First Ever Recommendations for Kid's Type 2 Diabetes

For the first time ever, the American Academy of Pediatrics (AAP) has issued guidelines for the management of Type 2 diabetes. Until now type 2 diabetes has been considered an adult onset disease, but pediatricians are seeing more and more children either pre-diabetic or fully engaged in Type 2. Many physicians believe that the increase in type 2 diabetes is directly related to the rise in childhood obesity.

Type 1diabetes is a chronic condition that is also known as juvenile diabetes or insulin dependent diabetes. It is often a genetic disease or can be caused by certain viruses. With type 1 diabetes, the pancreas produces little or no insulin. It is not curable but can be managed.

Type 2 diabetes is much more common and is rising rapidly among children and teens. It now accounts for up to one in three new cases between the ages of 10 and 18.

Why has the AAP decided guidelines are now needed? Because type 2 diabetes was once considered an adult disease- not a childhood disease.

 "Few providers have been trained in managing type 2 diabetes in children and, to date, few medications have been evaluated for safety and [effectiveness] in children," says co-author Janet Silverstein, MD, professor of pediatrics at the University of Florida and chief of endocrinology at Shands Hospital in Gainesville.

"This is a real issue in the pediatric population. It's something that many of us as pediatricians didn't grow up with because we just didn't see it very often," she says.

Proper diagnosis is paramount to the recommended guidelines. Type 1 or type 2 diabetes diagnoses are not always clear-cut and can take time for an accurate diagnosis.

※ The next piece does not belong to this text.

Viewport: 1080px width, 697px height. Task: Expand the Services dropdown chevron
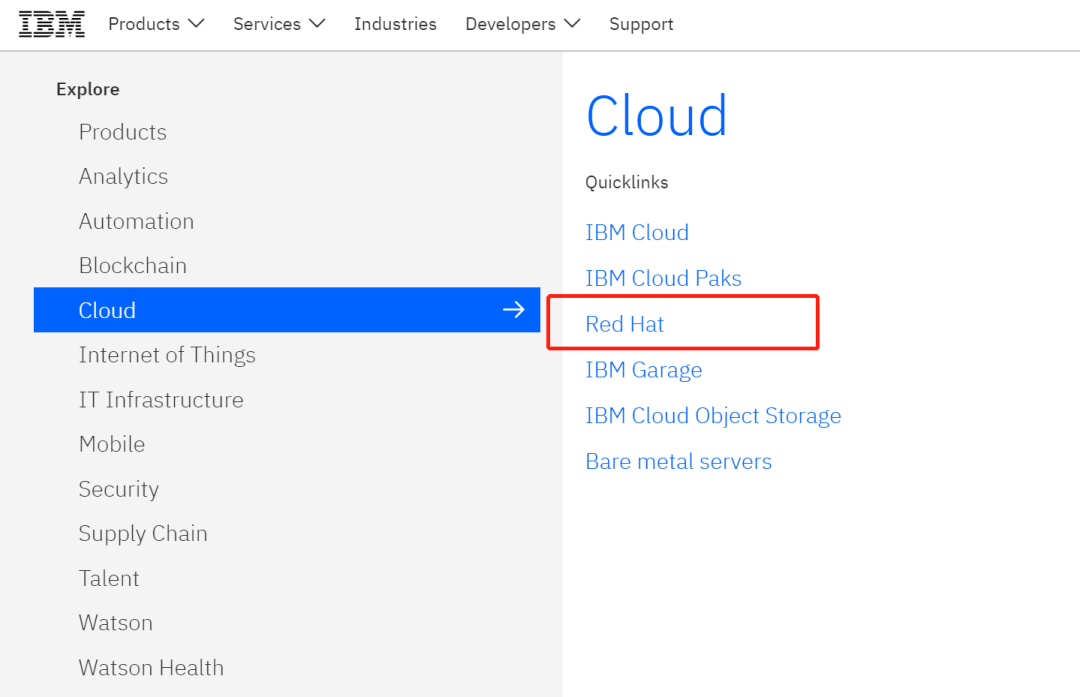point(317,24)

The guidelines recommend giving insulin to patients if it's not clear whether they have type 1 or type 2 diabetes. If type 2 diabetes is confirmed, lifestyle changes along with the medication metformin are recommended. Metformin and insulin are the only two blood sugar-lowering medications approved for those younger than 18, but others are being studied, Silverstein says. 

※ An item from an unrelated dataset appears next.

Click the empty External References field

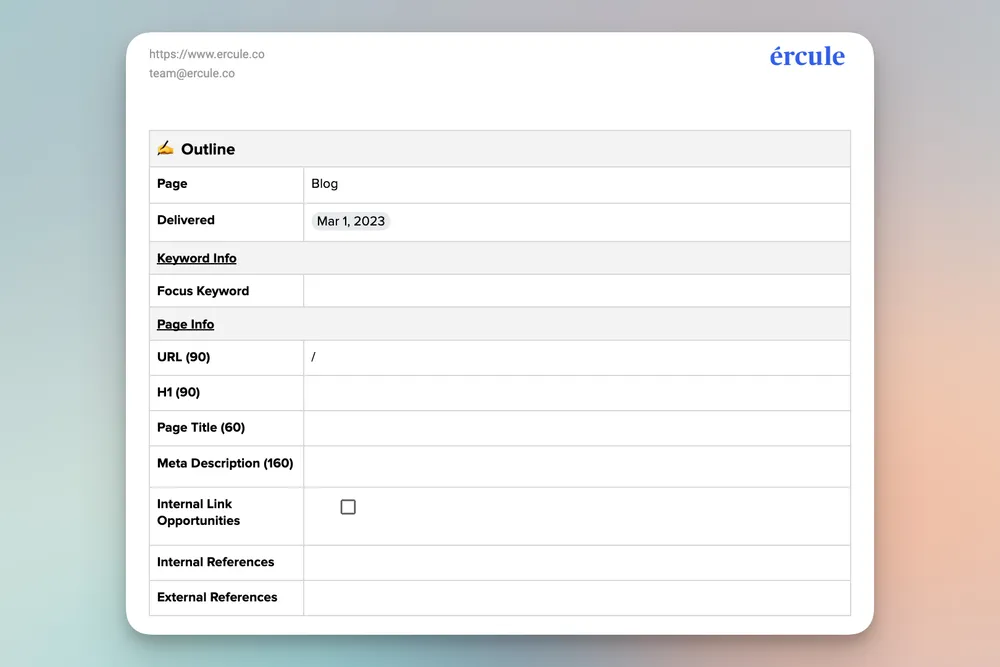(x=576, y=597)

The panel also recommended that children with type 2 diabetes get their hemoglobin A1c levels measured every three months. The test measures blood sugar levels for the past two or three months.

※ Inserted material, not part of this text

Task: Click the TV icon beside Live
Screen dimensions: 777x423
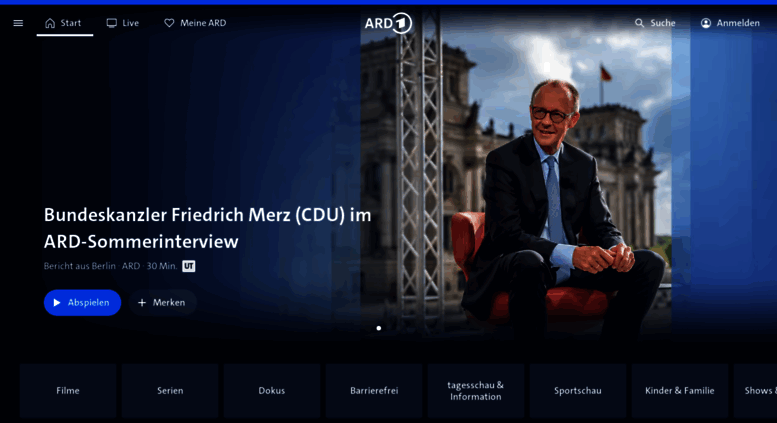Action: pyautogui.click(x=111, y=23)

Managing diabetes can require blood sugar level monitoring many times a day. In general the panel endorses the American Diabetes Associations guidelines. These guidelines recommend testing three or more times daily for those on insulin and less frequent measurement, including after-meal checks, for those not on insulin.

The panel also made other recommendations including nutrition counseling, moderate to vigorous exercise for at least 60 minutes daily, and limiting screen time at home to less than two hours per day.

Type 2 diabetes doesnt always exhibit the classic symptoms that type 1 does. Kids with type 2 may not have any symptoms and may not be diagnosed unless they have a yeast infection or a urinary tract infection. However, the medical complications of living with type 2 diabetes are well known. The condition can affect nearly every major organ in your child's body, including the heart, blood vessels, nerves, eyes and kidneys.

Pre-diabetes is easier to manage than treatment for the disease. Pre-diabetes is even more common in overweight children than is diabetes. Its vital to intervene when a child is gaining too much weight. "It's important to advise parents that it's much easier to prevent type 2 diabetes than to treat it." Silverstein says.

 How can you help prevent your child from developing type 2 diabetes? Experts recommend visiting with a registered dietician if youre concerned about your childs weight and eating habits. Healthy meals, exercise and weight control are all key factors in diabetes prevention. Studies have shown that lifestyle changes can prevent or delay type 2 diabetes in adults. But experts are not sure whether lifestyle changes will have the same effect in children. Studies on preventing type 2 diabetes, in children and teens, are ongoing. Some clinical trials show that a program of physical activity and healthy eating can decrease insulin resistance and help control blood glucose.